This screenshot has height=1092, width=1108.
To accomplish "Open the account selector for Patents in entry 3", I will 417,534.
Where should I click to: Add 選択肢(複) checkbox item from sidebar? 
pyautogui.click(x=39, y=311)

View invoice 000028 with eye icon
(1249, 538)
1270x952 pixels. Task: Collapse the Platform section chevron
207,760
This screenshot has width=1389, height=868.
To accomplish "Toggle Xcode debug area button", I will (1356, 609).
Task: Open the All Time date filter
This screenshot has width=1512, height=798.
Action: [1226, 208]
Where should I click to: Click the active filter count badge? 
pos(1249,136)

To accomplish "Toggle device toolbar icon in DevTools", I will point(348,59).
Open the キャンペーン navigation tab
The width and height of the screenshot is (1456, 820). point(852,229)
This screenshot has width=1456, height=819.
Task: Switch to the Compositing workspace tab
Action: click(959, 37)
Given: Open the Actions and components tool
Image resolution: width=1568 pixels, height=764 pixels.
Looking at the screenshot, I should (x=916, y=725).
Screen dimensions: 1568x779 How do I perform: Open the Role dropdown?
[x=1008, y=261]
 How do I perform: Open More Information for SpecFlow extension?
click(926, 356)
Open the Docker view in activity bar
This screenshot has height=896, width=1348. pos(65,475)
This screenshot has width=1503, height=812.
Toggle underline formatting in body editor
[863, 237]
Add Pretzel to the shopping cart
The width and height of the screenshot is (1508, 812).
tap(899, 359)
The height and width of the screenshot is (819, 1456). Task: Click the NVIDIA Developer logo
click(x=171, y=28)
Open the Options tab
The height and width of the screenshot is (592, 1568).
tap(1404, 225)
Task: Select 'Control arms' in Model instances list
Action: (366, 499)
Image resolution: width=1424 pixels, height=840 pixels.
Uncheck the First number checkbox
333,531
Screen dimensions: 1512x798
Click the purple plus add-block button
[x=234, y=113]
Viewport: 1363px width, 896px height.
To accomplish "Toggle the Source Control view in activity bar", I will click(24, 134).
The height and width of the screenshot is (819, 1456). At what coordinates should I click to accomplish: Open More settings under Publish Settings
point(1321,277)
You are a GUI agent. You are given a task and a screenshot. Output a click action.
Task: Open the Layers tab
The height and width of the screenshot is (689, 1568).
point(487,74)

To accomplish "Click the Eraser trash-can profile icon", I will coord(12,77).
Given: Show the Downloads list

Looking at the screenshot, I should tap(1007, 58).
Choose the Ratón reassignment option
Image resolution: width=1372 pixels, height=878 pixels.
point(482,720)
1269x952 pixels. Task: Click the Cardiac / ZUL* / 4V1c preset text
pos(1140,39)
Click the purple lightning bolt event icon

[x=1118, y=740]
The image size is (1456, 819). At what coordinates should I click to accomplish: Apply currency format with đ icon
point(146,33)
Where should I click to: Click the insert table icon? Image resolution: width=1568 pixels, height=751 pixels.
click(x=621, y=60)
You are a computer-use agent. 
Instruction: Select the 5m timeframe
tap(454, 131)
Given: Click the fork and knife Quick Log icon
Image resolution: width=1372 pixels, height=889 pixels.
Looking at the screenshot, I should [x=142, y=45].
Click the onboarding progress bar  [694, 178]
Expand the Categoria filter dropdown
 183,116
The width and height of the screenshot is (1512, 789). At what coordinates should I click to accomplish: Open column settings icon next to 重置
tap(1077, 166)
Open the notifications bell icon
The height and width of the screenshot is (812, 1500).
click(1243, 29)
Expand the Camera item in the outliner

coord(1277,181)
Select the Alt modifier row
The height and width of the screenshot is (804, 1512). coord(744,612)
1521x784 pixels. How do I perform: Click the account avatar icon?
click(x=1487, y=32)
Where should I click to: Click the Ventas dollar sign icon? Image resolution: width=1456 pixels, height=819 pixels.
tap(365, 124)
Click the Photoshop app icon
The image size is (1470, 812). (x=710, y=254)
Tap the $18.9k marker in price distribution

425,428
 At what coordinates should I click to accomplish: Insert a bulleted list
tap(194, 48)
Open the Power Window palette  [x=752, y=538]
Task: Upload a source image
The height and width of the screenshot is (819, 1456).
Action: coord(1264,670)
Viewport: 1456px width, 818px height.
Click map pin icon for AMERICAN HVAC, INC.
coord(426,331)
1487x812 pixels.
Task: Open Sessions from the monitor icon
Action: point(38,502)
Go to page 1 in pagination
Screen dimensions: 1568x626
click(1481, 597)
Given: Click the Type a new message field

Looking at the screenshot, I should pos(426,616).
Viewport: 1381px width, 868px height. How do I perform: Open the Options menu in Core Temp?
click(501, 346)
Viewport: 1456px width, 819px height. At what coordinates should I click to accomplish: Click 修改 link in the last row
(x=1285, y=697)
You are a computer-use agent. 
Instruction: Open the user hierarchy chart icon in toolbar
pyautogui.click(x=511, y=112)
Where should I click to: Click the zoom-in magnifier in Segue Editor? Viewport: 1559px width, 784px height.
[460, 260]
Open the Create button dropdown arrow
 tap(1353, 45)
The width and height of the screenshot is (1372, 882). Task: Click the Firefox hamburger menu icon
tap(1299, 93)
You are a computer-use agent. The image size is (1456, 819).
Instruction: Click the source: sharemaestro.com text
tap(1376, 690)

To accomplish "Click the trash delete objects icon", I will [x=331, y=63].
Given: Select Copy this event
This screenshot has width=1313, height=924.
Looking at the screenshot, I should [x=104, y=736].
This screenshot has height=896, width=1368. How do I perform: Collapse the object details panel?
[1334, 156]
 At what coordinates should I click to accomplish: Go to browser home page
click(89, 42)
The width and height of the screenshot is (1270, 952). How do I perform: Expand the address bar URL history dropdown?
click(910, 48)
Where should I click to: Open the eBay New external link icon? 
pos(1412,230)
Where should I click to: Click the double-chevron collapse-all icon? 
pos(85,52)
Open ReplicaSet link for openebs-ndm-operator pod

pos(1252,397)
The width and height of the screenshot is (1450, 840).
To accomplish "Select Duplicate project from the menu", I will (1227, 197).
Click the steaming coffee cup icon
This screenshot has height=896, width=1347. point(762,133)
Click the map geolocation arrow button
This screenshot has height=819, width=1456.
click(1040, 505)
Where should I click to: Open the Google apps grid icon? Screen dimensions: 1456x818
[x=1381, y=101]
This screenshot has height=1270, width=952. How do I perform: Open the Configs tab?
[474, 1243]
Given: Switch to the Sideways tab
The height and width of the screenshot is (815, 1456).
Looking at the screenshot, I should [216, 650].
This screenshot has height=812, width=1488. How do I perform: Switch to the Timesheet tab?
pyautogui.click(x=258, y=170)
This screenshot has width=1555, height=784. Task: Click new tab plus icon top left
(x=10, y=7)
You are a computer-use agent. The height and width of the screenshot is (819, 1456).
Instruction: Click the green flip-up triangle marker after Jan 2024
###
* _EXERCISE AIM_
Among the records above, a stretch begins at the line containing "Click the map geolocation arrow button" and ends at the line containing "Given: Switch to the Sideways tab". Restate that stretch word for word, and nothing else.

* _RESPONSE BOX_
Click the map geolocation arrow button
This screenshot has height=819, width=1456.
click(1040, 505)
Where should I click to: Open the Google apps grid icon? Screen dimensions: 1456x818
[x=1381, y=101]
This screenshot has height=1270, width=952. How do I perform: Open the Configs tab?
[474, 1243]
Given: Switch to the Sideways tab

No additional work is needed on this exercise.